As well as helping produce red and white blood cells copper, the NHS confirms, is understood to be important for the immune system. Nuts and seeds are outstanding sources of copper. A handful of sesame seeds will actually deliver much more than the adult daily need of 1.2mg. Your handful of cashews contains almost that whole requirement, and sunflower seeds have almost three quarters. The same quantity of walnuts, pumpkin seeds or peanuts will each deliver around half of what you need.

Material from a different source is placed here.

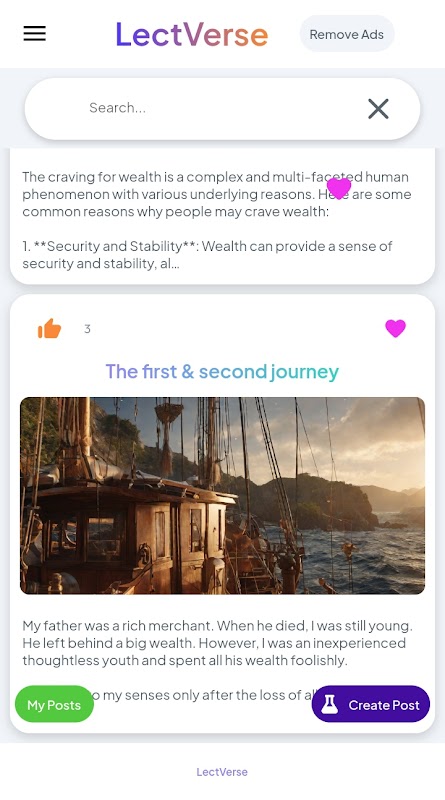Viewport: 445px width, 800px height.
Task: Tap the Remove Ads button
Action: (347, 34)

Men require 8.7 mg of iron per day and women (aged 19-50) need 14.8mg. Many young women are iron deficient. Dark green leafy vegetables are good plant sources but also recommended are beans, nuts, dried fruit and whole grains. Pumpkin and sesame seeds have more than 2mgs per ounce. Pecans, peanuts, walnuts, Pistachios, almonds and cashews all have 0.7mgs per ounce. Apricots, raisins and prunes are also sources.

Grape Tree Walnuts


A zinc deficiency is believed to have a serious impact on T- cells in the immune system. But consuming too much can also have a negative impact. Men need 9.5mg a day and women 7mg. Plant based sources are nuts, seeds and pulses. Based on 30g servings (around a handful) hemp seeds have 3mg, pumpkin seeds 2mg, cashews 1.8mg, chia seeds 1.4mg, linseed 1.3mg, and quinoa 1mg.


The NHS says, “selenium helps the immune system work properly”. It also prevents damage to cells and tissues. Men require 75micrograms a day and women 60mcg. Just two medium sized brazil nuts will provide that need. A tablespoon of sunflower seeds has 9mcg and sesame seeds 6mcg.